Wizerunek Wikingów jako brutalnych najeźdźców przetrwał do dziś, choć byli także wspaniałymi odkrywcami i kupcami, wiążącymi w ogromną sieć handlową całą północną Europę, aż do Morza Śródziemnego. Wprowadzili tradycję wymiany towarów oraz handlu na duże odległości, dzięki czemu można było nabyć rzeczy wcześniej niedostępne. Mieli kontakty na rozległych obszarach.
Docierali nawet Dnieprem i Wołgą nad Morze Czarne i Kaspijskie. Zachwyceni bogactwem legendarnego Bizancjum, podejmowali dalekie wyprawy morskie do najdalszych, niedostępnych wówczas zakątków świata. Ich kolonie powstawały na obszarach rozciągających się przez północny Atlantyk po Grenlandię i Amerykę.

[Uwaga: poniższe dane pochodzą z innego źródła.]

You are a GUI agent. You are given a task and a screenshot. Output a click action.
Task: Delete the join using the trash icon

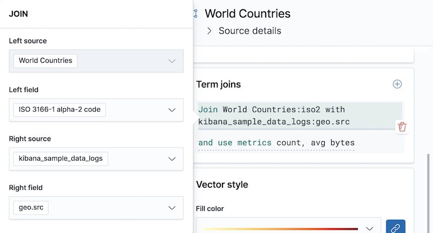(x=402, y=127)
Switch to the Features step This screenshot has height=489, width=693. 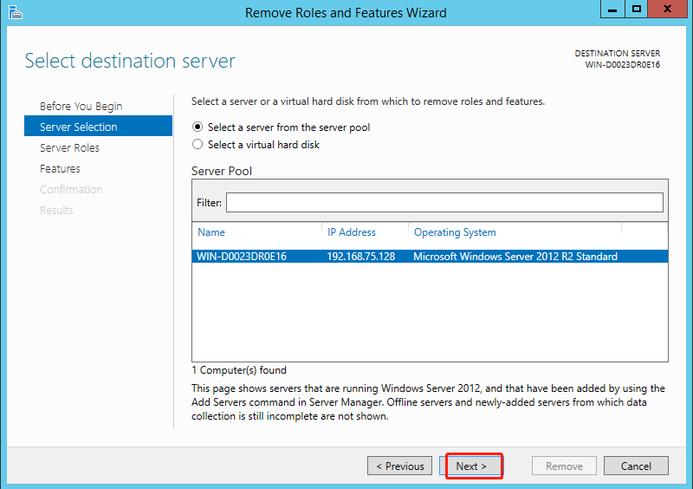pos(60,169)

Handel z arabskim Kalifatem Bagdadu i bizantyjskimi kupcami przynosił im wielkie zyski. Handlowali m.i.:
- kłami morsów,
- rzemieniami ze skór ssaków morskich,
- grzebieniami z rogów reniferów i łosi,
- futrami z soboli i wiewiórek,
- a także niewolnikami.
Pieniądze nosili w pasach. Przed wyruszeniem na rozbój, na łupiesko - handlowe wyprawy prosili bogów o powodzenie. W ich ojczyźnie ich czyny dokonane za granicą sławiono na kamieniach runicznych, w poezji i w sagach. Niektórzy osiedlali się za granicą.